"I would get upset at them for bring in their Autoloading shot guns that they had "sprayed down and put away" after the last hunting season. Now they went to get ready for a little duck shooting and found they could no longer open the action.
The worst of these was always the Browning A-5's and the Remington clones of the A-5.

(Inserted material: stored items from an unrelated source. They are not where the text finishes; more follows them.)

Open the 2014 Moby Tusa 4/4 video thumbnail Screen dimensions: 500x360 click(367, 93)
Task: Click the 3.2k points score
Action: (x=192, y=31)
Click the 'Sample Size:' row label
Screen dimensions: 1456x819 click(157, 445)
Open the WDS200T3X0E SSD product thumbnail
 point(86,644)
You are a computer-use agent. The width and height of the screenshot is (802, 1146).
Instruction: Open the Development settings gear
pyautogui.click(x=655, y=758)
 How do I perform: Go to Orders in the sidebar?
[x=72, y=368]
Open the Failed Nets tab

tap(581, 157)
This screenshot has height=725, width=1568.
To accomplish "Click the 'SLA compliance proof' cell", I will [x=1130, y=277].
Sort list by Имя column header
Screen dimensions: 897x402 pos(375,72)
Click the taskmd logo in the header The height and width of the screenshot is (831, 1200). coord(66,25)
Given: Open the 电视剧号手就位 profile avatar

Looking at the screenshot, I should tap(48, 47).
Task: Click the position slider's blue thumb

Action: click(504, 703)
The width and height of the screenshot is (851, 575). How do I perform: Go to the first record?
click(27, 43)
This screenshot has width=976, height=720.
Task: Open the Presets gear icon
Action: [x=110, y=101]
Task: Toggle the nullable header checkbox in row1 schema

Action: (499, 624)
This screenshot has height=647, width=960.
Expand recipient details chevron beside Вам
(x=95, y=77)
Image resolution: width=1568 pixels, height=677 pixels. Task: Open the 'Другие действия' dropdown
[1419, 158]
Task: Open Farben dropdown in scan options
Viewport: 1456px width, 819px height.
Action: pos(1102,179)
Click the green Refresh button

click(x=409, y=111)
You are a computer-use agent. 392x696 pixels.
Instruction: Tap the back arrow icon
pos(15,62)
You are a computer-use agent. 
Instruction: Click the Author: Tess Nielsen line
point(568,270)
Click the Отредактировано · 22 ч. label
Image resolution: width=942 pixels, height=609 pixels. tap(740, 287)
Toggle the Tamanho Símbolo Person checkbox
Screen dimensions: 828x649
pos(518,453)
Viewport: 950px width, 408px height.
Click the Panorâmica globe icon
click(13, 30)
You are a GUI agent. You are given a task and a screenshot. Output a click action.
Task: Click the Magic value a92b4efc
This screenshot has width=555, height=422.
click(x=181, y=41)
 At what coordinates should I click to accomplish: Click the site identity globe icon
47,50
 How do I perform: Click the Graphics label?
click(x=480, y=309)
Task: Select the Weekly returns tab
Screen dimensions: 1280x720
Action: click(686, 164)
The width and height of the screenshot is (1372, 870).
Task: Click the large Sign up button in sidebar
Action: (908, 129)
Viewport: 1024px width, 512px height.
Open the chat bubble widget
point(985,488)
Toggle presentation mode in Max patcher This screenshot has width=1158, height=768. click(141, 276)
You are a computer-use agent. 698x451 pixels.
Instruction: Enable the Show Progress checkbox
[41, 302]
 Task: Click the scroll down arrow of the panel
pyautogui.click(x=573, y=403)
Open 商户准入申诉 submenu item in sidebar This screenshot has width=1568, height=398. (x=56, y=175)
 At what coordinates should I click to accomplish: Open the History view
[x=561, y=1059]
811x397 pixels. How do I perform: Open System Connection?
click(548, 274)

Nor should I have felt bad about the tang areas of rifle stocks that went soft from the WD soaks."
Well, Big,
It's kind of funny that you say essentially the same thing I said but come up with a completely different conclusion. "Sprayed down and put away" is exactly what I said people should not do with their trigger mechanisms. Trigger mechanisms should be thoroughly cleaned with a "gun scrubber" type of solvent, blown dry and lightly lubed with a good gun oil. "Spraying down" a dirty mechanism with WD-40 or anything similar and leaving it that way is an invitation to gumminess. It's not the WD-40 or any other "gunsmith-in-a-can" that caused the gumminess, it's the fact that the mechanism was never cleaned in the first place.
Your "tang areas of rifle stocks that went soft from the WD soaks." are not anything that I, or anyone else recommends.
Banana Oil??? You've got to be joking! The contents of WD-40 are available on the Internet, on the chemical information site. No mention of banana oil, that I recall.